» **ACTION ITEM**
Line by line, set down the records exactly as they appear below.

━━ EXTRACTED ENTRIES ━━

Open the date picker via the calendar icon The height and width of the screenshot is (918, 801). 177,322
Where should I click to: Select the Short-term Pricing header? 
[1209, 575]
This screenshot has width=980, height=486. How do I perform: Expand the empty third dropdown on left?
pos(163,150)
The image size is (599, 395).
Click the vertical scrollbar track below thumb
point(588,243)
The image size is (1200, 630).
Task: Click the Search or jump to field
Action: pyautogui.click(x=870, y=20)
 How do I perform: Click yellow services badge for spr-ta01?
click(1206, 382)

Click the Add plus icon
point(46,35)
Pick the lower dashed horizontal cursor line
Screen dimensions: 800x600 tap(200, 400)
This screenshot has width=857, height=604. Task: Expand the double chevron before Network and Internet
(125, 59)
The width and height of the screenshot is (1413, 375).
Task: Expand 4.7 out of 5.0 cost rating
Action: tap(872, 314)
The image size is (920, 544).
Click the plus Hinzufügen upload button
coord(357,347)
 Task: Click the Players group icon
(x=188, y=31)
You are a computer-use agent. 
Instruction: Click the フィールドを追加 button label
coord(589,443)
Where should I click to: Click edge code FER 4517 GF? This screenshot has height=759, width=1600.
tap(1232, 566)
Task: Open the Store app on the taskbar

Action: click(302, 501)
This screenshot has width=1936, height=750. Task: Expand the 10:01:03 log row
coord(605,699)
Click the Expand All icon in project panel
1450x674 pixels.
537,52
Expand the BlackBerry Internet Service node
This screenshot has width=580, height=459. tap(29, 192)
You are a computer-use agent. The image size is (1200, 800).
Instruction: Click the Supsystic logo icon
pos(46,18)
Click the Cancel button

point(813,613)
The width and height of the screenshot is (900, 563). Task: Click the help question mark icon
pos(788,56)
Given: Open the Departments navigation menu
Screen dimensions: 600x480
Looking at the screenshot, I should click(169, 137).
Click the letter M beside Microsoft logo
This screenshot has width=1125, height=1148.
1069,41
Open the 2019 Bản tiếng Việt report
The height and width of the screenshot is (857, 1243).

━━━

» **ANSWER TO THIS EXERCISE**
Open the date picker via the calendar icon The height and width of the screenshot is (918, 801). 177,322
Where should I click to: Select the Short-term Pricing header? 
[1209, 575]
This screenshot has width=980, height=486. How do I perform: Expand the empty third dropdown on left?
pos(163,150)
The image size is (599, 395).
Click the vertical scrollbar track below thumb
point(588,243)
The image size is (1200, 630).
Task: Click the Search or jump to field
Action: pyautogui.click(x=870, y=20)
 How do I perform: Click yellow services badge for spr-ta01?
click(1206, 382)

Click the Add plus icon
point(46,35)
Pick the lower dashed horizontal cursor line
Screen dimensions: 800x600 tap(200, 400)
This screenshot has width=857, height=604. Task: Expand the double chevron before Network and Internet
(125, 59)
The width and height of the screenshot is (1413, 375).
Task: Expand 4.7 out of 5.0 cost rating
Action: tap(872, 314)
The image size is (920, 544).
Click the plus Hinzufügen upload button
coord(357,347)
 Task: Click the Players group icon
(x=188, y=31)
You are a computer-use agent. 
Instruction: Click the フィールドを追加 button label
coord(589,443)
Where should I click to: Click edge code FER 4517 GF? This screenshot has height=759, width=1600.
tap(1232, 566)
Task: Open the Store app on the taskbar

Action: click(302, 501)
This screenshot has width=1936, height=750. Task: Expand the 10:01:03 log row
coord(605,699)
Click the Expand All icon in project panel
1450x674 pixels.
537,52
Expand the BlackBerry Internet Service node
This screenshot has width=580, height=459. tap(29, 192)
You are a computer-use agent. The image size is (1200, 800).
Instruction: Click the Supsystic logo icon
pos(46,18)
Click the Cancel button

point(813,613)
The width and height of the screenshot is (900, 563). Task: Click the help question mark icon
pos(788,56)
Given: Open the Departments navigation menu
Screen dimensions: 600x480
Looking at the screenshot, I should click(169, 137).
Click the letter M beside Microsoft logo
This screenshot has width=1125, height=1148.
1069,41
Open the 2019 Bản tiếng Việt report
The height and width of the screenshot is (857, 1243).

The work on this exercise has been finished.